Trecho do texto:
↓
Cerca de um terço dos visitantes eram falantes de alemão, mas o “Jesus IA” conversa em cerca de 100 idiomas, incluindo chinês, inglês, francês, húngaro, italiano, russo e espanhol.
‘O trabalho do diabo?’
“O que foi realmente interessante foi ver as pessoas falarem com ele de uma maneira séria. Eles não vieram para fazer piadas”, disse o teólogo da capela Marco Schmid, que liderou o projeto.
A maioria dos visitantes tinha entre 40 e 70 anos, e os católicos acharam a experiência mais estimulante do que os protestantes, mostrou a pesquisa divulgada na quarta-feira (27).
Marco Schmid foi rápido em apontar que o “Jesus IA” – apresentado como uma pessoa “semelhante a Jesus” – foi um experimento artístico para fazer as pessoas pensarem sobre a interseção entre o digital e o divino, não um substituto para a interação humana ou confissões sacramentais com um padre, nem foi feito para economizar recursos pastorais.
A Igreja, do Vaticano para baixo, está lutando com os desafios – e oportunidades potenciais – apresentados pela explosão do interesse público em IA desde que a inteligência artificial generativa chamou a atenção do mundo há dois anos, quando o ChatGPT fez sua estreia.
O Vaticano nomeou um frade de uma ordem franciscana medieval como seu principal especialista em IA, e uma igreja luterana na Baviera ofereceu sermões proferidos por um chatbot no ano passado. O Papa Francisco, em sua mensagem anual de paz para este ano, defendeu um tratado internacional para garantir o uso ético da tecnologia de IA.
Philipp Haslbauer se deparou com algumas críticas sobre o projeto, como “blasfemo” e “obra do diabo”.
“Se você ler comentários na internet sobre isso, alguns deles são muito negativos, o que é assustador”, disse Haslbauer.
Em uma demonstração da tecnologia na capela, Haslbauer perguntou ao Jesus IA sobre sua mensagem para um mundo conturbado e sobre se a inteligência artificial poderia ser útil como uma forma de as pessoas encontrarem Deus.
“Todo conhecimento e sabedoria, em última análise, vêm de Deus”, disse o chatbot com uma voz tranquilizadora, após uma pausa para responder, e a imagem estremeceu brevemente. “Se usada com sabedoria, a IA pode realmente ser uma ferramenta para explorar as maravilhas da criação, aprofundar nossa compreensão das Escrituras e promover conexões entre as pessoas.”
↑
Tarefa:
Continue o texto sobre o “Jesus IA” da capela a partir de onde ele para. Os registros são um material à parte, separado do texto.

Registros fornecidos:
↓
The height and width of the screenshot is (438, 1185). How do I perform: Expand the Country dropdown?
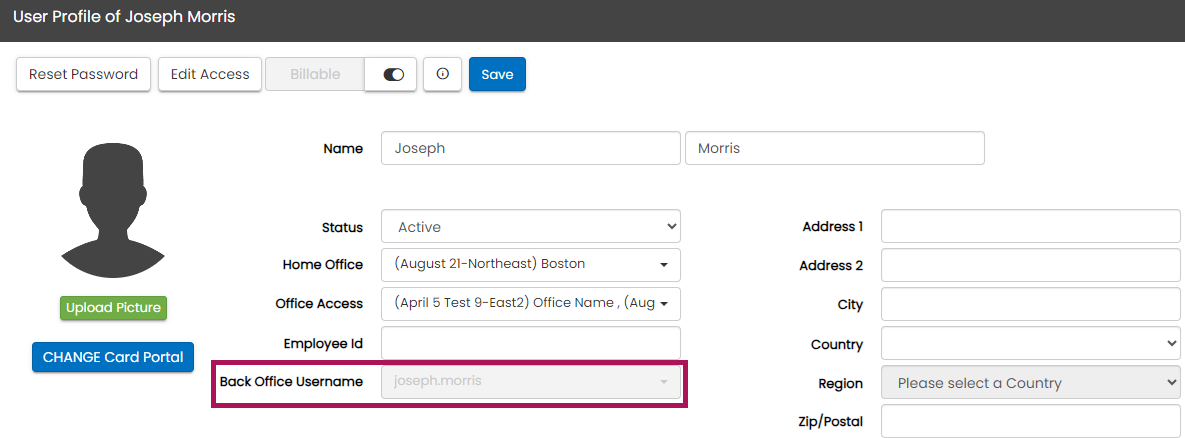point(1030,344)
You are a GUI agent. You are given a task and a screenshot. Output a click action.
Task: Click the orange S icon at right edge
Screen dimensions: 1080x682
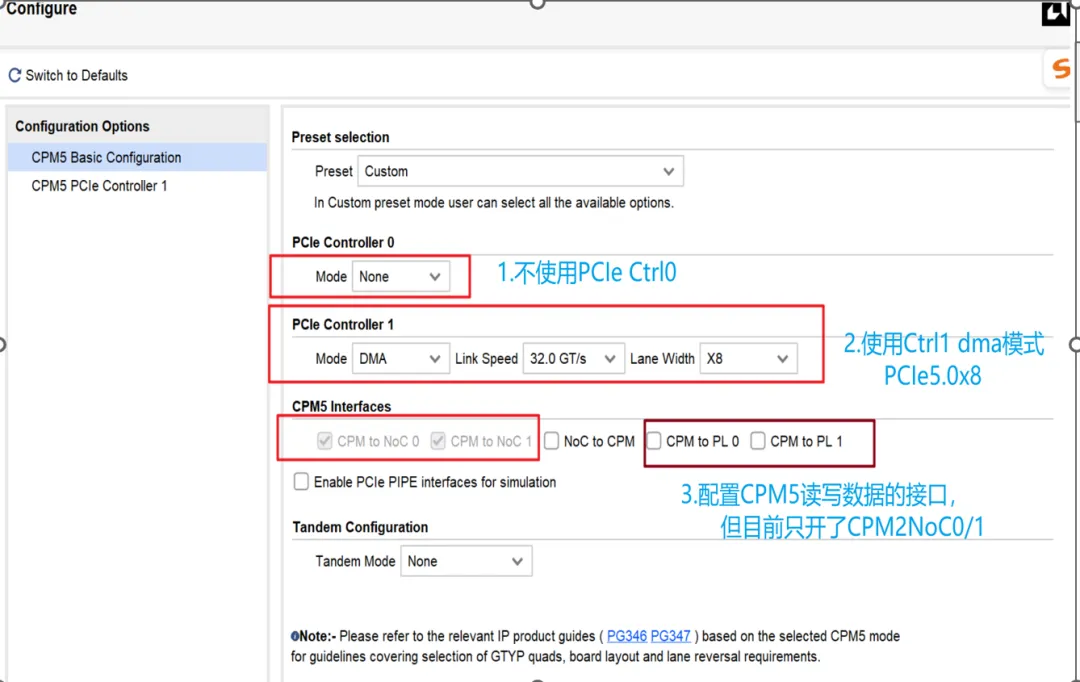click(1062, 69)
↑
↓
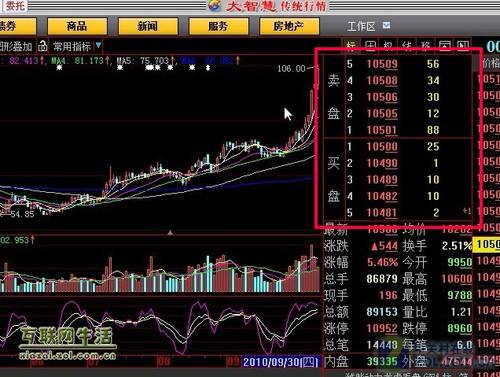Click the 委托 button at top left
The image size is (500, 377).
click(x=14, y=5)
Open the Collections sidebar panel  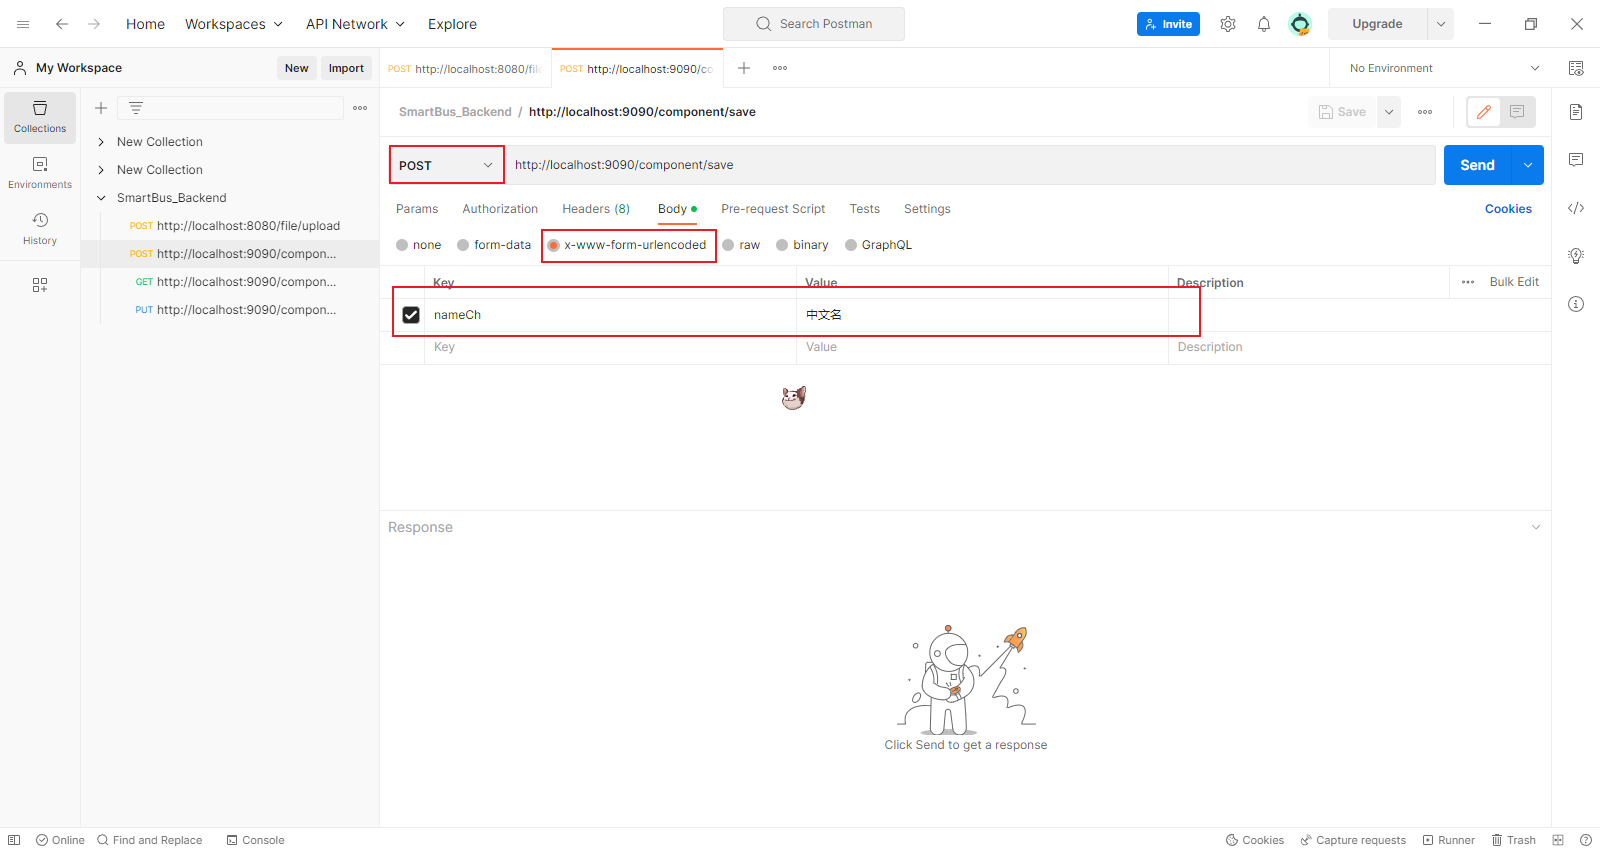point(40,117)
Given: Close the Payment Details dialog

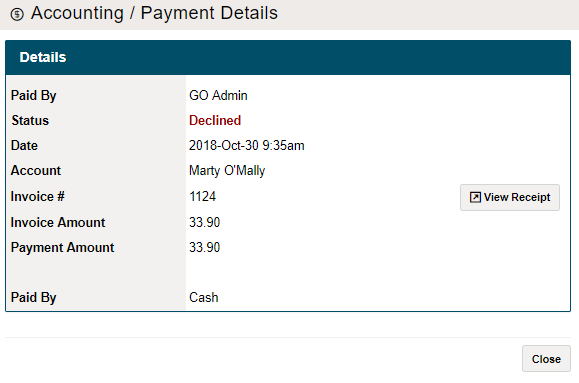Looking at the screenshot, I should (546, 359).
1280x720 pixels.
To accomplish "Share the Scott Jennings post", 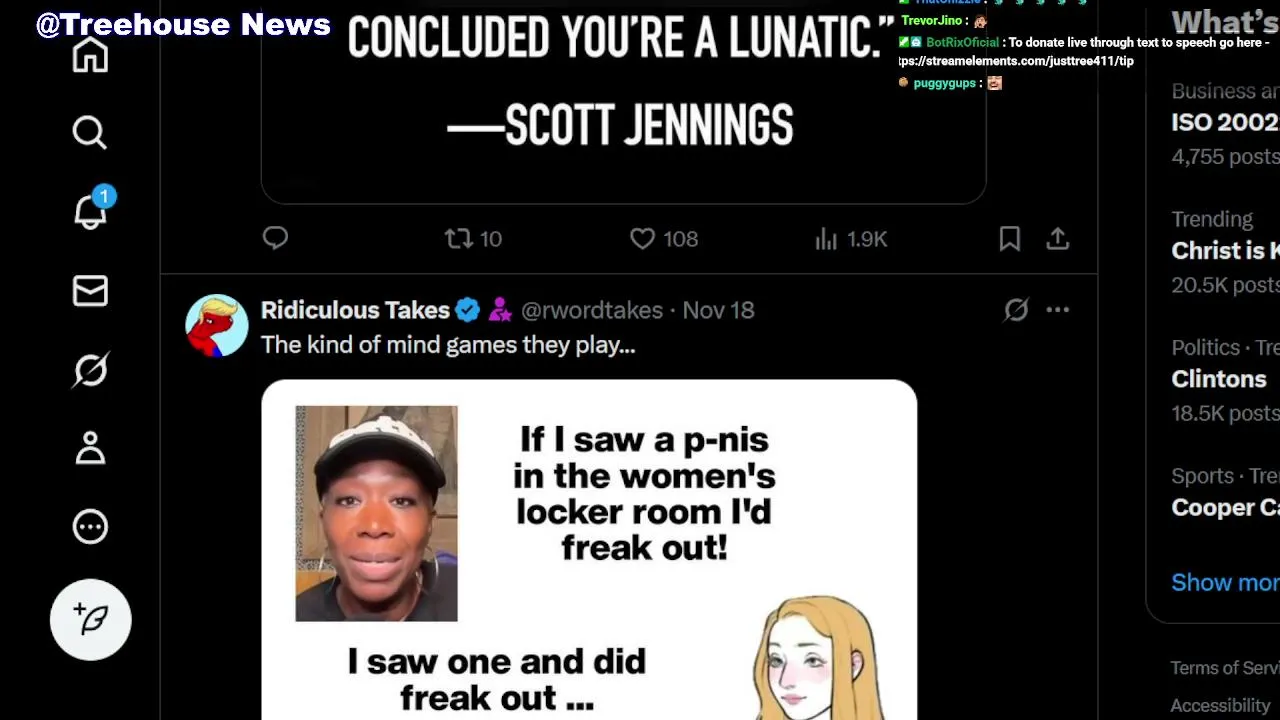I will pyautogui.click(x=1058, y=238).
↑
Resposta:
“Ainda assim, continua sendo essencial buscar a Deus com todo o seu coração e alma além de qualquer tecnologia”, acrescentou.
Um lado bom e um lado não tão bom
Kenneth Cukier, jornalista, autor e especialista do grupo sem fins lucrativos com sede nos EUA chamado “AI and Faith”, disse que se o “Jesus IA” ajuda as pessoas a se conectarem mais profundamente consigo mesmas e com o mundo, “tem que ser uma coisa boa”.
“Isso levará a indivíduos melhores e a um mundo melhor”, disse ele. “No entanto – e há um ótimo – isso parece um pouco infantil e, com o perdão do trocadilho, mecânico.”
“O risco é que isso acabe afastando as pessoas do que é mais significativo, mais profundo e mais autêntico na espiritualidade”, disse Cukier, coautor de “Big Data: Uma revolução que transformará a forma como trabalhamos, vivemos e pensamos”.
Para Marco Schmid, a exposição foi um projeto piloto e não prevê uma segunda vinda do Jesus AI tão cedo.
“Para nós, também ficou claro que seria apenas um tempo limitado em que exporíamos esse Jesus”, disse ele, acrescentando que qualquer retorno precisaria primeiro de uma reflexão mais profunda.
“Estamos discutindo como poderíamos revivê-lo novamente”, disse ele, observando o interesse de paróquias, professores, pesquisadores e outros à medida em que o projeto recebia atenção da mídia na Suíça. “Todo mundo está interessado e gostaria de ter esse Jesus da IA. Então agora temos que refletir sobre como queremos continuar.”